Il fuoco appiccato a un materasso, le grida del compagno di cella e la macabra scoperta degli agenti. Joussef Moktar Loka Baron, tunisino di 18 anni, è morto carbonizzato nel carcere San Vittore di Milano, dove era detenuto dallo scorso luglio in attesa di giudizio per una rapina. Un episodio che, come ha sottolineato Gennarino De Fazio, segretario di Uilpa Polizia penitenziaria dandone notizia, “mette ancora una volta a nudo la crisi senza precedenti del sistema penitenziario”, e sul quale adesso indaga la Procura di Milano. Il pm di turno Carlo Scalas ha infatti aperto un’inchiesta per omicidio colposo a carico del compagno di cella, presente al momento della tragedia e rimasto completamente illeso e l’autopsia sul corpo del 18enne sarà disposta nelle prossime ore.
Non si esclude, al momento, che il rogo possa anche essere stato appiccato in un atto di protesta poi degenerato in tragedia. Stando a una prima ricostruzione, le fiamme avrebbero avvolto alcuni altri suppellettili presenti nella cella, propagandosi al il materasso, che successivamente è stato rinvenuto in bagno. È possibile, infatti, che il giovane abbia tentato di spegnere il fuoco con l’acqua e che per questo si fosse avvicinato al lavandino.

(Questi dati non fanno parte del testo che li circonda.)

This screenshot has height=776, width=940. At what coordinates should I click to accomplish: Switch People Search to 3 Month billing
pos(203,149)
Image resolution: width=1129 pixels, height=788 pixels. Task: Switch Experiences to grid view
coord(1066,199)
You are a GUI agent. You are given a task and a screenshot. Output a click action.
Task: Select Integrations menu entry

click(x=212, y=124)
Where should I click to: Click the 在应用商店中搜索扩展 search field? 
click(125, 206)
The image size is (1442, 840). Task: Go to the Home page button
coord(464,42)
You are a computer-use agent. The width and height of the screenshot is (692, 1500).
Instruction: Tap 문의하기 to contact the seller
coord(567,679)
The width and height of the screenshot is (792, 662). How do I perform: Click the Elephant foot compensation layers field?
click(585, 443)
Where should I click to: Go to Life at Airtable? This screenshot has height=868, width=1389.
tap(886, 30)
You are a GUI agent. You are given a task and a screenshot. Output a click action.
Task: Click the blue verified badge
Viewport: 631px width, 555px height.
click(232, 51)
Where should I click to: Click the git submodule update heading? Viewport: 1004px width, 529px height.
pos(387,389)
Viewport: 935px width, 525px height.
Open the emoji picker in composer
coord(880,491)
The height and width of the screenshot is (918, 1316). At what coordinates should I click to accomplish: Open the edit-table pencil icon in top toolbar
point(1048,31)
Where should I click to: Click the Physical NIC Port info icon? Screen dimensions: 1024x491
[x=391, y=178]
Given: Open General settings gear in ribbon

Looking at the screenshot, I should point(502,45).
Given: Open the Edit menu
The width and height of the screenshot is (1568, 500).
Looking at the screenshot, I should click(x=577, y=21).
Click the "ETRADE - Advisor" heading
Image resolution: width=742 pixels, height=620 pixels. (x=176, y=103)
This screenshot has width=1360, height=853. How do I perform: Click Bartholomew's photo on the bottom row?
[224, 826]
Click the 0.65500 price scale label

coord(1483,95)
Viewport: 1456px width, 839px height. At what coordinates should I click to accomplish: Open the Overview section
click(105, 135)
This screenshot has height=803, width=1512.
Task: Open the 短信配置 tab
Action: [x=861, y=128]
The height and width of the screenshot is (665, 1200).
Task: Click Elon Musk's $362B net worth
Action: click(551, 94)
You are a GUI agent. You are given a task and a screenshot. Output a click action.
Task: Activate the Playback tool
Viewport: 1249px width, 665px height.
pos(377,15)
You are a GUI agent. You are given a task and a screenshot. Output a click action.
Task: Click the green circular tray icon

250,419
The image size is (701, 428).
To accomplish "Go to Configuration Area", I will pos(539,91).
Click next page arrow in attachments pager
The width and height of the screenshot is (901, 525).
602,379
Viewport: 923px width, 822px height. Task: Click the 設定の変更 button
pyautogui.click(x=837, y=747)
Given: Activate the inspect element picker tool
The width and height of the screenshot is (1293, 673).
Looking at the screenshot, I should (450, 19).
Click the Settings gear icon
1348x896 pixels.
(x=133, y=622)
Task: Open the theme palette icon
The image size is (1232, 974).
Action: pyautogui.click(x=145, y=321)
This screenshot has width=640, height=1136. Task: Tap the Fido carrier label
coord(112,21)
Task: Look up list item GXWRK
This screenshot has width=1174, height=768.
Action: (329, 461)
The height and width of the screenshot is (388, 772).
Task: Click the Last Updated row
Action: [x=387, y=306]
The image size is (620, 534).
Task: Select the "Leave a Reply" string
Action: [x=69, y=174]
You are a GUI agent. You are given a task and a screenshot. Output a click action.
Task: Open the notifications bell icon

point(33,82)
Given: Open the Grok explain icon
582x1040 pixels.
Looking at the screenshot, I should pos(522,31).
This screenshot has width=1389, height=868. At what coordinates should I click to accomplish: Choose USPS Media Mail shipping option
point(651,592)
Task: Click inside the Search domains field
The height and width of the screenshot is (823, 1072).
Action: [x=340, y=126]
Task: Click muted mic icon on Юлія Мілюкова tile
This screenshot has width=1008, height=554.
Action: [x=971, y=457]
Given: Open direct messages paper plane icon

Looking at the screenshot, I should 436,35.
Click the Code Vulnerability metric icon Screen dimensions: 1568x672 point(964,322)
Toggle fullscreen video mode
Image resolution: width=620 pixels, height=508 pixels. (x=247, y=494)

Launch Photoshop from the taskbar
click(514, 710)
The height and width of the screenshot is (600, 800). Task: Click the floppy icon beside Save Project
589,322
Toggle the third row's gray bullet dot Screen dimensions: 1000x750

Sul posto sono stati effettuati i rilievi della polizia scientifica ed è stato trovato anche un accendino. La versione dell’altro detenuto, sentito dagli investigatori in queste ore, potrebbe fornire maggiori risposte in merito all’accaduto, la cui dinamica è ancora tutta da verificare.
Il giovane era entrato nell’istituto penitenziario da poco più di un mese. Già in passato, quando era ancora minorenne, si sarebbe reso responsabili di altre due rapine, per le quali però era stato assolto per vizio totale di mente. Sottoposto a perizia psichiatrica, infatti, il ragazzo era stato ritenuto incapace di intendere e volere, oltre che socialmente pericoloso per sé e per gli altri e dunque incompatibile con la detenzione in carcere. Per questo era stato sottoposto a misura di sicurezza. “A 15 anni era finito in un campo di concentramento in Libia, esposto continuamente alla violenza”, ha spiegato l’avvocato Monica Bonessa che lo ha assistito nei primi due processi, quando ancora era minorenne. “Era arrivato in Italia su un barcone con mani e piedi legati. Un’esperienza di cui lui non riusciva nemmeno a parlare”. L’avvocato Marco Ciocchetta, che difendeva adesso il 18enne, aveva richiesto una perizia psichiatrica con la formula dell’incidente probatorio.
“La struttura carceraria, in ogni caso, aveva già ricevuto tutta la documentazione su di lui. Quello che ci lascia un po’ perplessi – ha detto il legale – è che una persona di questo tipo, con evidenti problemi psichici, non sia stata attenzionata diversamente”. In merito quanto accaduto al San Vittore sono intervenuti anche l’Ordine degli avvocati e la Camera penale milanesi, chiedendo un intervento da parte del Governo per la situazione di emergenza nelle carceri perché, come sottolinea il presidente dell’Ordine Antonino La Lumia, “è fondamentale mettere in campo un lavoro istituzionale unitario”. L’associazione Antigone, tramite il suo presidente Patrizio Gonnella, ha chiesto che venga istituita una commissione parlamentare d’inchiesta, osservando come la “morte drammatica” del 18enne racconti “dello stato di profonda crisi in cui versa il nostro sistema penitenziario, che da gennaio ha fatto registrare 69 suicidi e altre 104 morti tra le persone detenute e 7 suicidi tra gli agenti di polizia penitenziaria”. “Abbiamo constatato la prontezza e la tempestività degli interventi del personale di polizia penitenziaria – hanno commentato il presidente del Tribunale di Sorveglianza di Milano Giovanna di Rosa e il provveditore regionale dell’amministrazione penitenziaria della Lombardia Maria Milano che oggi hanno visitato San Vittore – nonché la pregressa attenzione e presa in carico della persona tragicamente deceduta da parte degli operatori durante la carcerazione”.